Welche neuen Erkenntnisse habe ich dazu gewonnen?

Zum einen habe ich etwas ganz praktisches gelernt. Denn nachdem ich mit dem Stricken meines Cardigans fertig war, musste ich ihm ja noch den letzten Schliff geben. Und dazu habe ich unter anderem gelernt, wie man ganz professionell Fäden an Strickstücken vernäht. Wieder ein neuer Skill über den ich mich sehr freue. Fast so sehr wie über das Knöpfe Annähen. 🙂

Und dann dämmern mir seit wenigen Tagen weitere, etwas übergeordnetere Erkenntnisse. Ich habe nämlich seit ein paar Tagen das Gefühl, dass das shoppingfreie Jahr endlich Wirkung zeigt. Es sickern so ganz allmählich kleine Erkenntnisse über meinen Kleiderschrank und meine Art, mich zu kleiden durch. Ganz kleine Aha-Momente, die ich aber – glaube ich – ganz gut für meine Garderobenplanung nutzen kann.

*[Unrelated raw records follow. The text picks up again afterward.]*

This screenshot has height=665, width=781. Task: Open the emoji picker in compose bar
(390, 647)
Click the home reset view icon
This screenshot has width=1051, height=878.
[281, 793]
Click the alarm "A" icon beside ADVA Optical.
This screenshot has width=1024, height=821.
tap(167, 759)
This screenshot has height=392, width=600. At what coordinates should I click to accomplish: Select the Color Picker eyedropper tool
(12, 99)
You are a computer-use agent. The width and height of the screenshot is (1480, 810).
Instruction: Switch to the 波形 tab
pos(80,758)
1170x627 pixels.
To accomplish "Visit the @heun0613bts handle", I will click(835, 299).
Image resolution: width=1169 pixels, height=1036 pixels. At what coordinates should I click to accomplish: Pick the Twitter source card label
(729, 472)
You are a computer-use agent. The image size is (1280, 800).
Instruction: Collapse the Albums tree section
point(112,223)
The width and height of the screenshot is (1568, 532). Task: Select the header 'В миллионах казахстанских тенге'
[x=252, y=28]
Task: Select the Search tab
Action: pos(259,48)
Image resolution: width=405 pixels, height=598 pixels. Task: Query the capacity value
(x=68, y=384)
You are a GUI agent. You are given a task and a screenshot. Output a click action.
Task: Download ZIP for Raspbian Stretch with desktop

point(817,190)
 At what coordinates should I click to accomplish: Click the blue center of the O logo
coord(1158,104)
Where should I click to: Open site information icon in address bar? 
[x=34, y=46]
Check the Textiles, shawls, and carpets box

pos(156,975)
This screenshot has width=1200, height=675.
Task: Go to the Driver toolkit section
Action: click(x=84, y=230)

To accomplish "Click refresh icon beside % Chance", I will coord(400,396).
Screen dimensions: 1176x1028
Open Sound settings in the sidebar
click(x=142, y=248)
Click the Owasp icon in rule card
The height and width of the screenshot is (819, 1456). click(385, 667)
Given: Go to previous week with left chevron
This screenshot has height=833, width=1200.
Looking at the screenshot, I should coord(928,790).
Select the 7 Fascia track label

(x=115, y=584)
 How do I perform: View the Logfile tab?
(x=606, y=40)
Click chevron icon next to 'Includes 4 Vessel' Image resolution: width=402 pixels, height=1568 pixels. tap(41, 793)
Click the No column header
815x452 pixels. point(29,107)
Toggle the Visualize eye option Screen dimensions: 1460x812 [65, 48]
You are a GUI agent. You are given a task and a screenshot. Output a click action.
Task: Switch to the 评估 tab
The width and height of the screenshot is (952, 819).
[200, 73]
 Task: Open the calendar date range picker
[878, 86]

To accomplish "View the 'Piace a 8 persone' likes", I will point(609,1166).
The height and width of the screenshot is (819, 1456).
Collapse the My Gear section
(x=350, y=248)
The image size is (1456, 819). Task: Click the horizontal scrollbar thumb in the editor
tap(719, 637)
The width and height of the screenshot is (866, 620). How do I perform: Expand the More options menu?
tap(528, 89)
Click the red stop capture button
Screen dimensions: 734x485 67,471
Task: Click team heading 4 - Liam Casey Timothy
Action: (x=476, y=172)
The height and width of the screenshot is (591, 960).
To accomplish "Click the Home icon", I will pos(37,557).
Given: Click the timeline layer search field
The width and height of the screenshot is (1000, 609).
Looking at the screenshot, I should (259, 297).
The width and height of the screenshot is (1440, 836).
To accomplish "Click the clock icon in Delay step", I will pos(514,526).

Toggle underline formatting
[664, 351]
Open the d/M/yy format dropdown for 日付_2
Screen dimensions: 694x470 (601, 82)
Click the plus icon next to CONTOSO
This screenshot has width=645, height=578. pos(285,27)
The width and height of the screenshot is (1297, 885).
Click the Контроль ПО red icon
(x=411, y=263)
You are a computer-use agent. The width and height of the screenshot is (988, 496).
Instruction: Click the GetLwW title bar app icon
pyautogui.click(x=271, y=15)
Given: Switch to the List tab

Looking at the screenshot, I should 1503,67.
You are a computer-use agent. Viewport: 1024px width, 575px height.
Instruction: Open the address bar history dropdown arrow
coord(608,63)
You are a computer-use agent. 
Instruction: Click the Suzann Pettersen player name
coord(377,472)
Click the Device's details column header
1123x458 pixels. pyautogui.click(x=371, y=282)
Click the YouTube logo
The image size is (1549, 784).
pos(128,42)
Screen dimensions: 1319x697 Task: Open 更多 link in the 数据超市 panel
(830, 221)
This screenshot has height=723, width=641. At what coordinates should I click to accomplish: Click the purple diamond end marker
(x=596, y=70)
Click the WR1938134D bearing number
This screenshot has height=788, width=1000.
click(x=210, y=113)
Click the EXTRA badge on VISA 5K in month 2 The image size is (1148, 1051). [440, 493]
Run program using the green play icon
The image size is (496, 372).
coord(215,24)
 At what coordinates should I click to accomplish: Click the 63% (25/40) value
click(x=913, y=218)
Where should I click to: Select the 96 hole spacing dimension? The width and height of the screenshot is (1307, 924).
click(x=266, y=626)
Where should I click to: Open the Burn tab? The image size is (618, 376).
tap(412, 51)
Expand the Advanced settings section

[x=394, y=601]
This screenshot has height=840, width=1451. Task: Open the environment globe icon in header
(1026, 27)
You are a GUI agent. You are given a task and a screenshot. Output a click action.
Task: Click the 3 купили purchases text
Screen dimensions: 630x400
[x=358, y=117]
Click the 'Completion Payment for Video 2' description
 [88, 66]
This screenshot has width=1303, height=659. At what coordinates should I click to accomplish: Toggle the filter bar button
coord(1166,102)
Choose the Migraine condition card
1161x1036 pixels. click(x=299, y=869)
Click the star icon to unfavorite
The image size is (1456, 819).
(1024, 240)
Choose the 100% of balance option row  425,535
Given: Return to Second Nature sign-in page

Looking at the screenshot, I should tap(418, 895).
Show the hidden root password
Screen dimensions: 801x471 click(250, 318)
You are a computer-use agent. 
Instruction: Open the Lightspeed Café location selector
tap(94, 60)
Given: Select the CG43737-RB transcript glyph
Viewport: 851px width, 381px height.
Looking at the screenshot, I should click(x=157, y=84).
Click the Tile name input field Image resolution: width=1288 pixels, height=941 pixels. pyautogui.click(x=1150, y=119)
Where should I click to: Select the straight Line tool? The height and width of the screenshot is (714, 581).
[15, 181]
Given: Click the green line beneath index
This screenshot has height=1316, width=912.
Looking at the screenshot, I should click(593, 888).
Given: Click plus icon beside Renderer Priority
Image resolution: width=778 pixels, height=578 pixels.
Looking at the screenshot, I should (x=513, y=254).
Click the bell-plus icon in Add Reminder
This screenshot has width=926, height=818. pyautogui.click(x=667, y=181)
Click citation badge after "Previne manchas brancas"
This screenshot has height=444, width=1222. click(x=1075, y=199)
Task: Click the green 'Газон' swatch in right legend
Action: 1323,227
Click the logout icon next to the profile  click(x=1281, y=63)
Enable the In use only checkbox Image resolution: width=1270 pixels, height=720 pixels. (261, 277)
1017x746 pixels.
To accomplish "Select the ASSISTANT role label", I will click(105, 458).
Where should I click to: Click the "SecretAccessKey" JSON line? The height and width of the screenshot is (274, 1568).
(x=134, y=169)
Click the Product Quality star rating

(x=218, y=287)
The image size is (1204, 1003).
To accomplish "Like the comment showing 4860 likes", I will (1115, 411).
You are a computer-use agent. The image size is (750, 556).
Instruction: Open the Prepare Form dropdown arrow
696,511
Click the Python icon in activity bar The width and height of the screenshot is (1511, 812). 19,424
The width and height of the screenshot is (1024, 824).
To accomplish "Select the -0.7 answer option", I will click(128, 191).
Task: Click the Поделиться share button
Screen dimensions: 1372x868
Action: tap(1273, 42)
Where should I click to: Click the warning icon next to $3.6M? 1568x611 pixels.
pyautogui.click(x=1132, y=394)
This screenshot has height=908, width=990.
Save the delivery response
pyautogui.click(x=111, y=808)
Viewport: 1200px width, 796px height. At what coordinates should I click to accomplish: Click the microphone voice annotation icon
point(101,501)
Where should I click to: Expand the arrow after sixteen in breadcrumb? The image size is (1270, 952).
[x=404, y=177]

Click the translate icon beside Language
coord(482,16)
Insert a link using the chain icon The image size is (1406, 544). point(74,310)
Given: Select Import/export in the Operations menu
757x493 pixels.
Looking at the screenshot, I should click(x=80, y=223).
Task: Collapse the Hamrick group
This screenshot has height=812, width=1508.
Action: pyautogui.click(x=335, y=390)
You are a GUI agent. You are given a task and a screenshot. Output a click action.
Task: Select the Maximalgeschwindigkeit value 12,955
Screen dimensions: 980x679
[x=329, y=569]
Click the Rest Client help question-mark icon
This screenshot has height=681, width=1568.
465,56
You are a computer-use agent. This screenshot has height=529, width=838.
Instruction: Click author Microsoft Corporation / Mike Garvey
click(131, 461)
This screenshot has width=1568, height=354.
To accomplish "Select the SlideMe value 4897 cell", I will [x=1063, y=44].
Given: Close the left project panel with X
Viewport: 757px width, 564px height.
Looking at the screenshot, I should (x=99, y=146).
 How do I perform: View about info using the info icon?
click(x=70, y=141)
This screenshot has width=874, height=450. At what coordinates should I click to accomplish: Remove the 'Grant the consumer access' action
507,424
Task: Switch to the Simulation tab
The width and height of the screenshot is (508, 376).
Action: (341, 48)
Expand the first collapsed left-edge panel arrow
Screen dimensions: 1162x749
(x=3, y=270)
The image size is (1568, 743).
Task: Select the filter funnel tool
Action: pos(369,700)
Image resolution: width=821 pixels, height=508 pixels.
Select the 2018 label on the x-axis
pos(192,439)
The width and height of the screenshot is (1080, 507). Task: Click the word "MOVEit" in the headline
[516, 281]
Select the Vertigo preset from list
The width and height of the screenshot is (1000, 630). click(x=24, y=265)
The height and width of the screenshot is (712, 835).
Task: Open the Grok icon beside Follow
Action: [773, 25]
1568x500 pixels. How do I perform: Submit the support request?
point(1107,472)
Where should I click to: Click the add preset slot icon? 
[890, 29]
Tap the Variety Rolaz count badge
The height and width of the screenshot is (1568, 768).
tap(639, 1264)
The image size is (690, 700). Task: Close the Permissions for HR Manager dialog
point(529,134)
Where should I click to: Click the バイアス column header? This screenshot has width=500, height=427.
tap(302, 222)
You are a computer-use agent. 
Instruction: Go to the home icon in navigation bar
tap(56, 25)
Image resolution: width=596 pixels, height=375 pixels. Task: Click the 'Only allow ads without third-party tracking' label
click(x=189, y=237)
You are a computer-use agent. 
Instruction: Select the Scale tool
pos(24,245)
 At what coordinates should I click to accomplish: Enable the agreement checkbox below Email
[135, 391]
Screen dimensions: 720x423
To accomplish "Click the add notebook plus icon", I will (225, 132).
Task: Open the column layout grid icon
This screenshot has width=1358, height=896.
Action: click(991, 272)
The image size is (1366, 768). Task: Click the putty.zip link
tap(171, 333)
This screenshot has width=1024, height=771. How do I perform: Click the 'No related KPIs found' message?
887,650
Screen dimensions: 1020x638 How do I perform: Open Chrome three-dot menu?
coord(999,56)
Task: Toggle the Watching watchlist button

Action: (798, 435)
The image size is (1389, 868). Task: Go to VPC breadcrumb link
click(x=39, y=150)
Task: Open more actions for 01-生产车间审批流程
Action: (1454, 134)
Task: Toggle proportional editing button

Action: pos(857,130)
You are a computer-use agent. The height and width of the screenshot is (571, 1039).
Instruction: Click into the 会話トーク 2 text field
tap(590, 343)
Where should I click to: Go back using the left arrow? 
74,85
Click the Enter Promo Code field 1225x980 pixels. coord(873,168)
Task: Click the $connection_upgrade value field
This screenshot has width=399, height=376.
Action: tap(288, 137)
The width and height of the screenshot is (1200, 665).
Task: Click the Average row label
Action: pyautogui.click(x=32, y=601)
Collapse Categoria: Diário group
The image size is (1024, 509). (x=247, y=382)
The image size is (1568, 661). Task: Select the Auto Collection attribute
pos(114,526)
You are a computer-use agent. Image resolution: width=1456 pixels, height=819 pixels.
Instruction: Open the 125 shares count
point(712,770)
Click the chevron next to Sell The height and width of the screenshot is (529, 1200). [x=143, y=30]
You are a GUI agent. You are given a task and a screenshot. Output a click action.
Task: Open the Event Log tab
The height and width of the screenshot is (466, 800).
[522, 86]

Ich glaube es liegt daran, dass seit dem Urlaub ein bisschen mehr Ruhe eingekehrt ist und ich endlich Zeit dazu habe, mich noch einmal intensiver mit meinem Stilempfinden und meiner Garderobe auseinander zu setzen. Ich habe mir die zwei großartigen Bücher “Das Kleiderschrank-Projekt” und das dazu passende Praxisbuch von Anuschka Rees gekauft und möchte den Rest des Jahres intensiv dazu nutzen, meinen Stil auszuarbeiten und weiterzuentwickeln.

So richtig kann ich die Erkenntnisse noch nicht in Worte fassen. Es ist eher so, dass so langsam Dinge konkret werden, die ich vorher nicht greifen konnte. Und die Chance, diese Dinge festzunageln möchte ich jetzt in den nächsten Wochen nutzen! Natürlich halte ich euch auf dem Laufenden.

Wie sind die Nähpläne für den kommenden Monat?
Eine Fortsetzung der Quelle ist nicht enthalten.